** START Excerpt to read **

In September, our NIM was 1.94% compared to 1.91% for the third quarter, and we expect to see margin improvement going forward, driven by a lower cost of funds as we manage our cost of funding lower, lower yielding multifamily loans paying off at par, or if they remain with Flagstar Bank N.A., resetting at higher rates, ongoing growth in the C&I and other portfolios, and a reduction in non-accrual loans. Turning to slide 30, another highlight this quarter was the decline in non-interest expenses. Our non-interest expenses remain well controlled as they declined another $3 million in the third quarter and are down 30% year over year, or approximately $800 million on an annualized basis. Slide 14 shows the growth in our capital over the past five quarters and the strength of our CET1 ratio.
At 12.45%, our CET1 ratio ranks amongst the best relative to our regional bank peers. We will continue to prioritize reinvesting our capital into growing the C&I and other portfolios as we remain focused on diversifying the balance sheet and growing earnings. Slide 15 is our deposit overview. Similar to last quarter, we further deleveraged the balance sheet by paying down $2 billion of brokered deposits at a weighted average cost of 5.08%. Going back to the third quarter of 2024, we have now paid down almost $20 billion of FHLB advances and brokered deposits. In addition, approximately $5.6 billion of retail CDs matured during the quarter at a weighted average cost of 4.50%. We retained approximately 85% of these CDs, and they moved into other CD products that were approximately 30 to 35 basis points lower than the maturing product.
In the fourth quarter, we have another $5.4 billion in retail CDs maturing with a weighted average cost of 4.30%. These deleveraging actions, CD maturities, and other deposit management strategies have allowed us to reduce deposit costs by 13 basis points quarter over quarter and liability costs by 10 basis points. We also saw an increase in interest-bearing deposits of $1.5 billion as a result of increased commercial, private banking, and mortgage escrow balances. We continue to actively manage our cost of deposits and are targeting a 55% to 60% deposit beta on all interest-bearing deposits with the Fed rate cuts. Slide 16 shows our multifamily and CRE payoffs for the quarter. We continue to witness significant payoffs of approximately $1.3 billion, of which 42% or about $540 million were rated substandard. Approximately $195 million of this quarter’s payoffs were multifamily greater than 50% rent-regulated.
We continue to witness strong market interest for these loans from other banks and from the GSEs. The payoffs are also leading to a substantial reduction in overall CRE balances and in our CRE concentration ratio. Total CRE balances have declined $9.5 billion or 20% since year-end 2023 to about $38 billion, aiding our strategy to diversify the loan portfolio to a mix of one-third CRE, one-third C&I, and one-third consumer. In addition, the payoffs have led to a 95 basis point decline in the CRE concentration ratio to 407% since year-end 2023. The next slide is an overview of our multifamily portfolio, which has declined 13% or $4.3 billion on a year-over-year basis. Our reserve coverage on the overall multifamily portfolio of 1.83% remains strong and is the highest relative to other multifamily-focused lenders in the Northeast.

** END Excerpt to read **
** START Provided material **

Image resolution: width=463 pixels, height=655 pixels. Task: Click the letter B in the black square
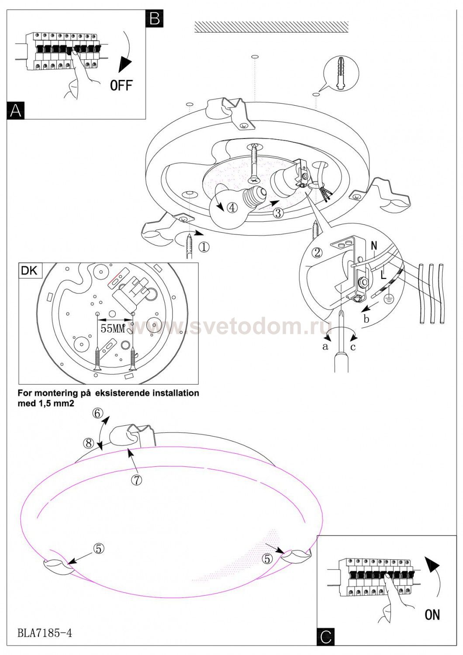pos(155,18)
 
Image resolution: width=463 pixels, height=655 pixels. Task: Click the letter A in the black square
pos(16,110)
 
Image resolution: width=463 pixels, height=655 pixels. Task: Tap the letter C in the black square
pos(326,637)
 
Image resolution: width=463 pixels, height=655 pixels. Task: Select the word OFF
pos(121,85)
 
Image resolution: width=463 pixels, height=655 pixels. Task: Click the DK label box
pos(30,271)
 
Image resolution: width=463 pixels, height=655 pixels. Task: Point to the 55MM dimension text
pos(113,328)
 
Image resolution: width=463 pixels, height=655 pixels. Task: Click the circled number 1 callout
pos(204,247)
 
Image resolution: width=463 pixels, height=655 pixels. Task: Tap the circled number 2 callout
pos(318,252)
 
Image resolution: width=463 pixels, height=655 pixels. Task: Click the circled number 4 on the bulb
pos(232,208)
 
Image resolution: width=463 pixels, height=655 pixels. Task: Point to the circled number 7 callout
pos(137,479)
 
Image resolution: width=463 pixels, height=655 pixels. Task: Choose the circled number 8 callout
pos(89,444)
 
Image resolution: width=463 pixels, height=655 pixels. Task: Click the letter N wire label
pos(374,246)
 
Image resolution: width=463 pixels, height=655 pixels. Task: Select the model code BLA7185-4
pos(45,632)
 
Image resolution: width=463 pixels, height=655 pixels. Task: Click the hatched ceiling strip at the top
pos(271,27)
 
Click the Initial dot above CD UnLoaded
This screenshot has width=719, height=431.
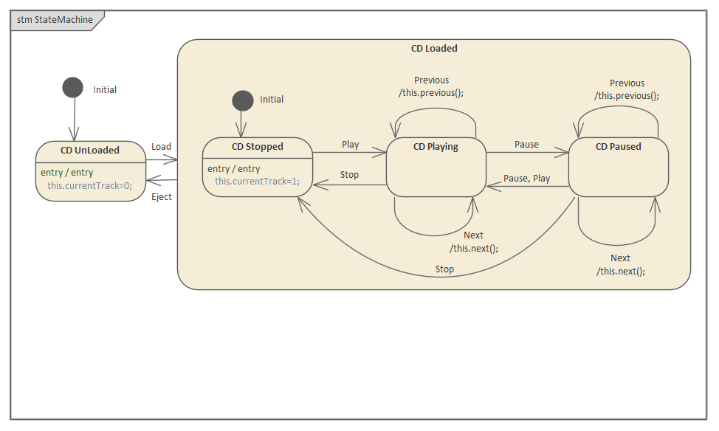(x=72, y=88)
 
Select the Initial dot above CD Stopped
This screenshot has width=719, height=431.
(x=242, y=100)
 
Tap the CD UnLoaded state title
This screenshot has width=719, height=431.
(x=90, y=150)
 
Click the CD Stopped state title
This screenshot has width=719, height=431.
(x=257, y=146)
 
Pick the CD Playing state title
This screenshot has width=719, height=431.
(x=436, y=146)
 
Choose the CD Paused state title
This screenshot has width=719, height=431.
(x=618, y=146)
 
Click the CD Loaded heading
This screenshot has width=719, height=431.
(x=434, y=49)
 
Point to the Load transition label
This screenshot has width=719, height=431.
(x=161, y=146)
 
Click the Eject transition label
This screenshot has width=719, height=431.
(x=161, y=196)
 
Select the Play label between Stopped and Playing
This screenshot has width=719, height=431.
(x=350, y=144)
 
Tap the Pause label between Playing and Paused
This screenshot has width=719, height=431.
(x=526, y=144)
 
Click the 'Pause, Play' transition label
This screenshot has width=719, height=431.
(x=526, y=178)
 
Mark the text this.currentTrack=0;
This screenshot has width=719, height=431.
(x=89, y=185)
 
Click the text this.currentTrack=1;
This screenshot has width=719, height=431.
(x=257, y=181)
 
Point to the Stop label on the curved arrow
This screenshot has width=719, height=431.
(x=444, y=269)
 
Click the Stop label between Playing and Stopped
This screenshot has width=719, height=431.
(x=349, y=175)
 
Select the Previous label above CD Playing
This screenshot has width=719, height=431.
(x=431, y=80)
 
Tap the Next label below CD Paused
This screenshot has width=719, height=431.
(x=620, y=258)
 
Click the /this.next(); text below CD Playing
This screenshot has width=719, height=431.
(x=473, y=248)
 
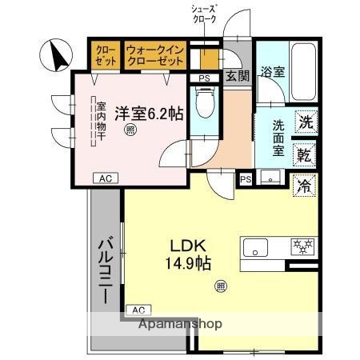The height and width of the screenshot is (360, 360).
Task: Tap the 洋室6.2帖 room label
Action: tap(148, 113)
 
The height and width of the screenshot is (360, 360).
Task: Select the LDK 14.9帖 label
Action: tap(188, 253)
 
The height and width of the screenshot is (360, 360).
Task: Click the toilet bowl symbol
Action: tap(206, 102)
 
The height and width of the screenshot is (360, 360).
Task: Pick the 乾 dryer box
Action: tap(305, 154)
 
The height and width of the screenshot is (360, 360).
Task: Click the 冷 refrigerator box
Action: tap(305, 185)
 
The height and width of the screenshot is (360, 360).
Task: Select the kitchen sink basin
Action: tap(256, 247)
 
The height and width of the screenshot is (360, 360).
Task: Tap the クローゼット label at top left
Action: tap(106, 55)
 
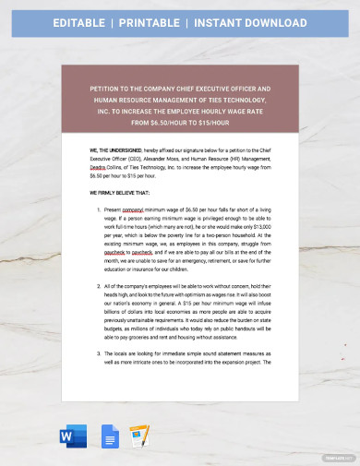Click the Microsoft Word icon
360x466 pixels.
pyautogui.click(x=72, y=436)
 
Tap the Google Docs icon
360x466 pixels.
pyautogui.click(x=107, y=436)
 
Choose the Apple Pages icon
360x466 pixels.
pyautogui.click(x=140, y=436)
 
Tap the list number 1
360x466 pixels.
pyautogui.click(x=99, y=211)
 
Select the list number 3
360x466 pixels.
pyautogui.click(x=99, y=379)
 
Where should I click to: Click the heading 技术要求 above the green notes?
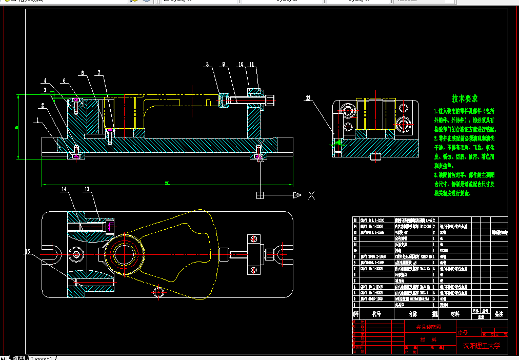(465, 98)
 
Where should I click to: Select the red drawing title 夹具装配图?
(424, 327)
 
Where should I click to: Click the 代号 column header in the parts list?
(376, 313)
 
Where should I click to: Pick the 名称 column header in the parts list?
(412, 313)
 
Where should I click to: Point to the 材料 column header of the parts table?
(454, 313)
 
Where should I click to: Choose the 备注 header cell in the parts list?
(498, 313)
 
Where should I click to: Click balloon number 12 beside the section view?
(308, 97)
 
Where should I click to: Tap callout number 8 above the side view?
(208, 65)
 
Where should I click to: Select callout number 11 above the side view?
(252, 65)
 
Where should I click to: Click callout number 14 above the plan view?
(64, 189)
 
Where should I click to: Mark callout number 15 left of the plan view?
(28, 251)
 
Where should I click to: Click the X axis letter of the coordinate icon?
(311, 195)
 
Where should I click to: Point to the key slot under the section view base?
(375, 157)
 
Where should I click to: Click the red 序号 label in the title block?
(463, 333)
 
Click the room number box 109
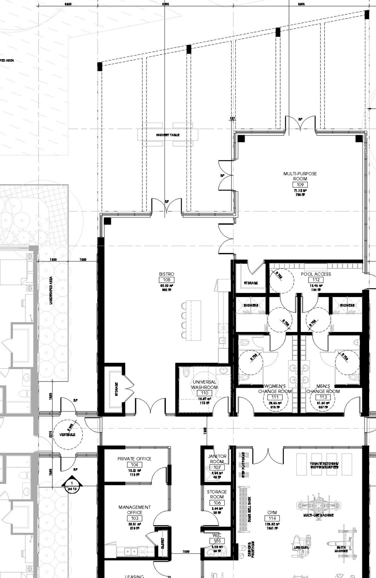click(300, 185)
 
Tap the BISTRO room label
click(166, 274)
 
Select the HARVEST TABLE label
click(168, 135)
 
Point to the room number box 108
click(166, 280)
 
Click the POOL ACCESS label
click(316, 274)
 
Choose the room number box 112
click(316, 280)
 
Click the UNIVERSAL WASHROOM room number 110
click(205, 393)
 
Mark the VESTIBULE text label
click(67, 435)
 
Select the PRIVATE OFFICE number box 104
click(134, 465)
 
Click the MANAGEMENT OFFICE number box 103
click(134, 518)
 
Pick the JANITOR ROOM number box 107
click(217, 467)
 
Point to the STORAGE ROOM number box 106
click(217, 503)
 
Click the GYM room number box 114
click(272, 518)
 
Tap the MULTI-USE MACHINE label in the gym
click(318, 515)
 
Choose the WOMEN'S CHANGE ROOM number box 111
click(275, 397)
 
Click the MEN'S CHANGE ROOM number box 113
click(323, 397)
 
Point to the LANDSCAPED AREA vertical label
click(51, 290)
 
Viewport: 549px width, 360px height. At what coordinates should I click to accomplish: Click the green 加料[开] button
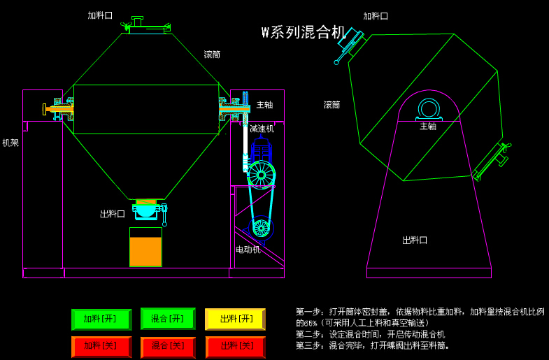point(101,319)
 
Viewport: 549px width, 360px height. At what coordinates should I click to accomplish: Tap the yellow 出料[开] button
point(235,319)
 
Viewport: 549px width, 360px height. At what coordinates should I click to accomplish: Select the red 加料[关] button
point(101,347)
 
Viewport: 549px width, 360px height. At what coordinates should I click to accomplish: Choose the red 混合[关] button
point(168,347)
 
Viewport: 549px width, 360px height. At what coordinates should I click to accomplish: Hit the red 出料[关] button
point(235,347)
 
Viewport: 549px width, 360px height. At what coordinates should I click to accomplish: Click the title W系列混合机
point(304,32)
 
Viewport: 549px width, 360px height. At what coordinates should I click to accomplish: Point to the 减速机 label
point(262,129)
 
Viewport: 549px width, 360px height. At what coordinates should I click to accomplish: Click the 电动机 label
point(248,250)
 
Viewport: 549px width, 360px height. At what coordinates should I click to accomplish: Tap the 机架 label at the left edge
point(10,143)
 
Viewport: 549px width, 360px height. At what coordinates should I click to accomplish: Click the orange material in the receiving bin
point(145,252)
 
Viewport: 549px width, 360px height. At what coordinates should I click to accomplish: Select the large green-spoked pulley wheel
point(261,175)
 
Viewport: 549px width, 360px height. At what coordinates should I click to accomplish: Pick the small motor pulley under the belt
point(261,227)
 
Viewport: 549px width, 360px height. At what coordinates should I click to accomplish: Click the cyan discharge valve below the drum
point(146,208)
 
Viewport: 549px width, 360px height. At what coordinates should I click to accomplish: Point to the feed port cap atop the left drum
point(147,29)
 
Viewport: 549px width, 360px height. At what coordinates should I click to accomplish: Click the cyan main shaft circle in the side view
point(428,110)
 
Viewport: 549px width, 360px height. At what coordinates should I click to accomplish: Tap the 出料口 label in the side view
point(414,240)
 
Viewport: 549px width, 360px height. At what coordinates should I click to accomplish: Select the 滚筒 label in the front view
point(212,55)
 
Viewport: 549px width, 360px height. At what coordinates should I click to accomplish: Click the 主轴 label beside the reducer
point(264,105)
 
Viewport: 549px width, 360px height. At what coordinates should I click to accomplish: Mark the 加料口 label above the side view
point(375,16)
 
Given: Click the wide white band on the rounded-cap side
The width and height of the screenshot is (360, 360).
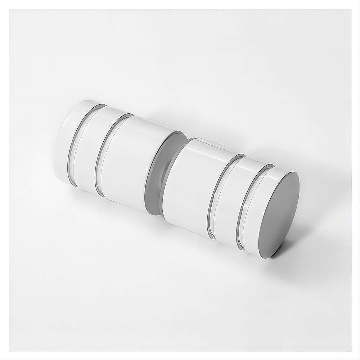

** END Provided material **

◆ Work to be completed
In the bank earnings call excerpt, what share of the retail CDs that matured during the quarter was retained? The data plays no part in what comes next.

◆ Full answer
Approximately 85%.